═══ DATA ═══
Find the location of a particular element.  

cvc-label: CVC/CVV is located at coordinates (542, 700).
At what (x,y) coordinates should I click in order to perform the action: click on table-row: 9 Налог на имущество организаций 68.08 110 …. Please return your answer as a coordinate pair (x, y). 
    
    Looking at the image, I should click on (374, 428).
═══
═══ DATA ═══
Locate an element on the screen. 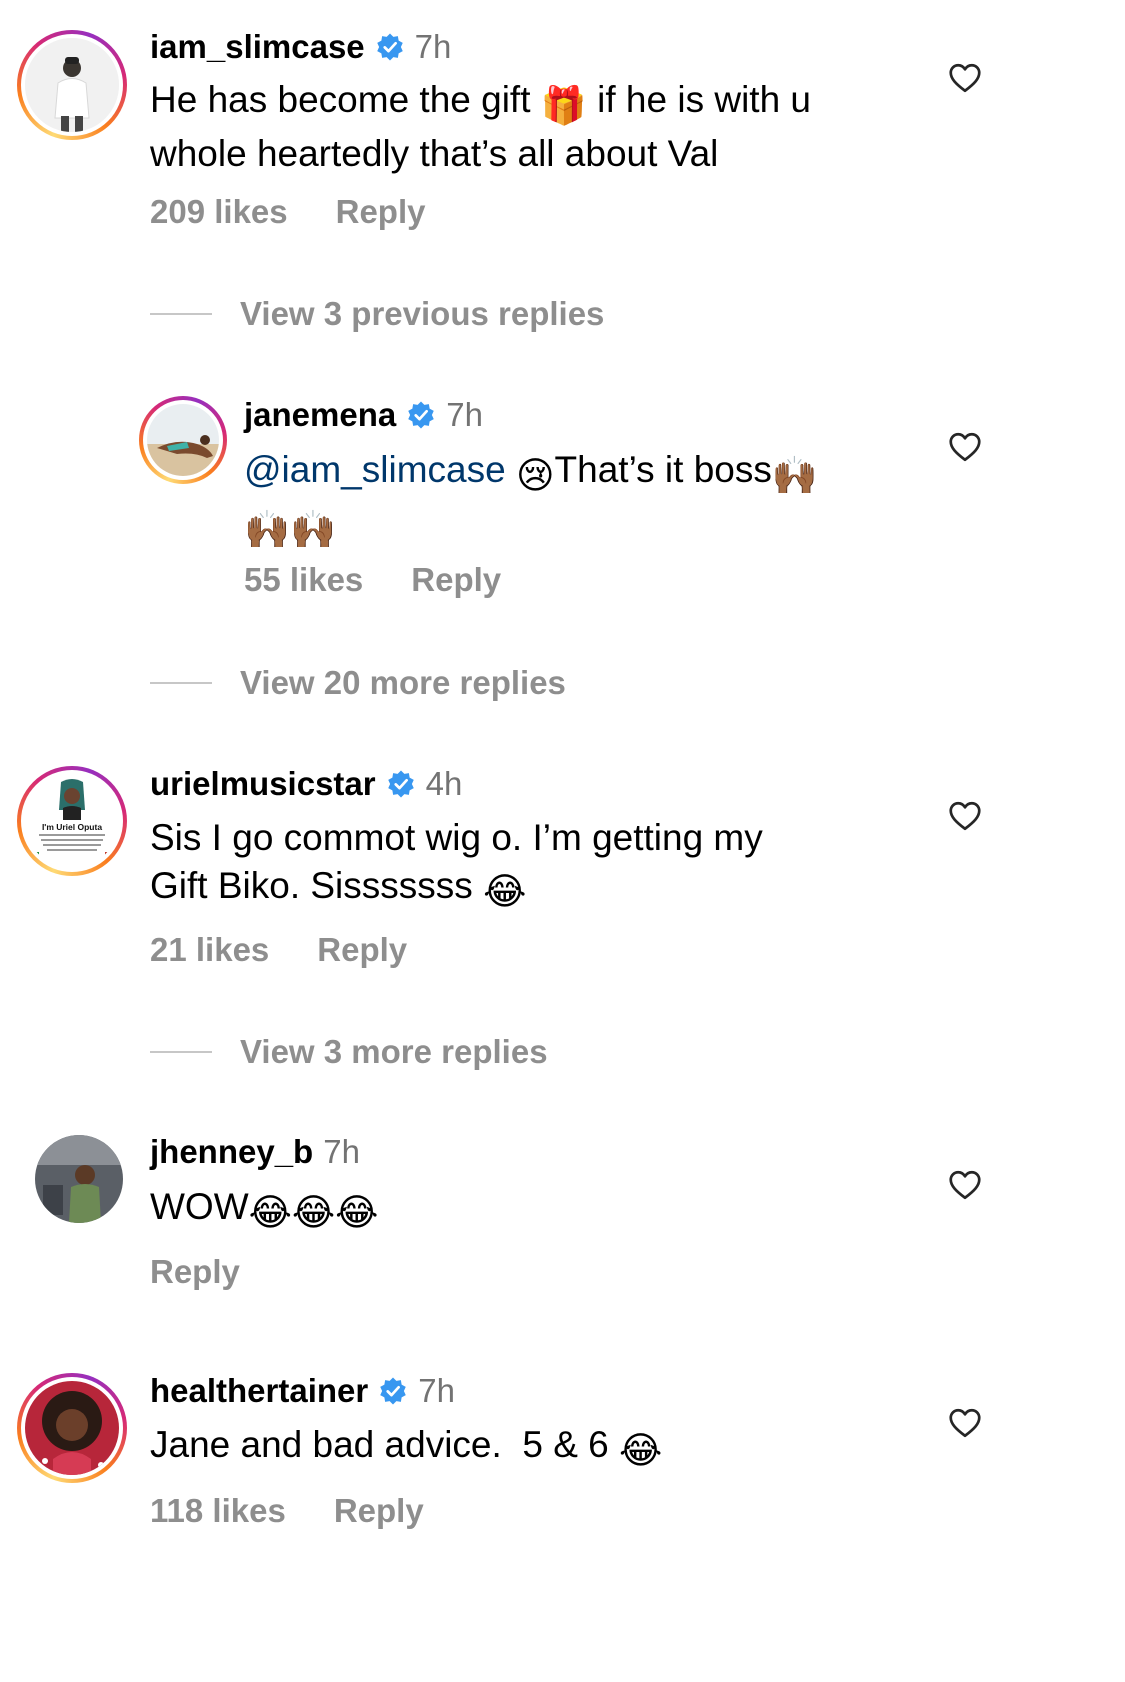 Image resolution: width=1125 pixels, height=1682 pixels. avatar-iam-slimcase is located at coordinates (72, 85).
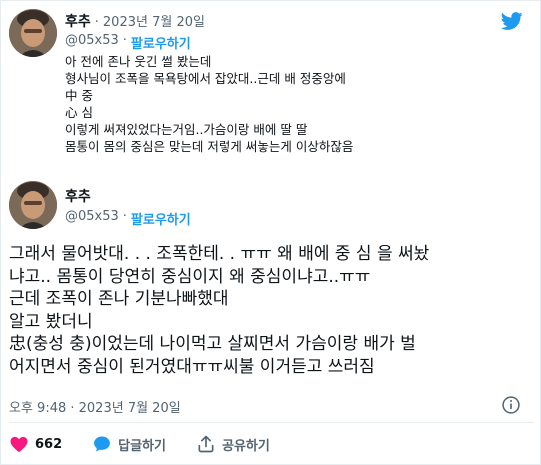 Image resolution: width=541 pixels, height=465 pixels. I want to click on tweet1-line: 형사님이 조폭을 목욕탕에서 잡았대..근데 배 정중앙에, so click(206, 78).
═══
Reproduce the lines from the one containing "Find the location of a particular element." through the one containing "Looking at the", inclusive, keeping every character unchanged.

Find the location of a particular element.  

cvc-label: CVC/CVV is located at coordinates (542, 700).
At what (x,y) coordinates should I click in order to perform the action: click on table-row: 9 Налог на имущество организаций 68.08 110 …. Please return your answer as a coordinate pair (x, y). 
    
    Looking at the image, I should click on (374, 428).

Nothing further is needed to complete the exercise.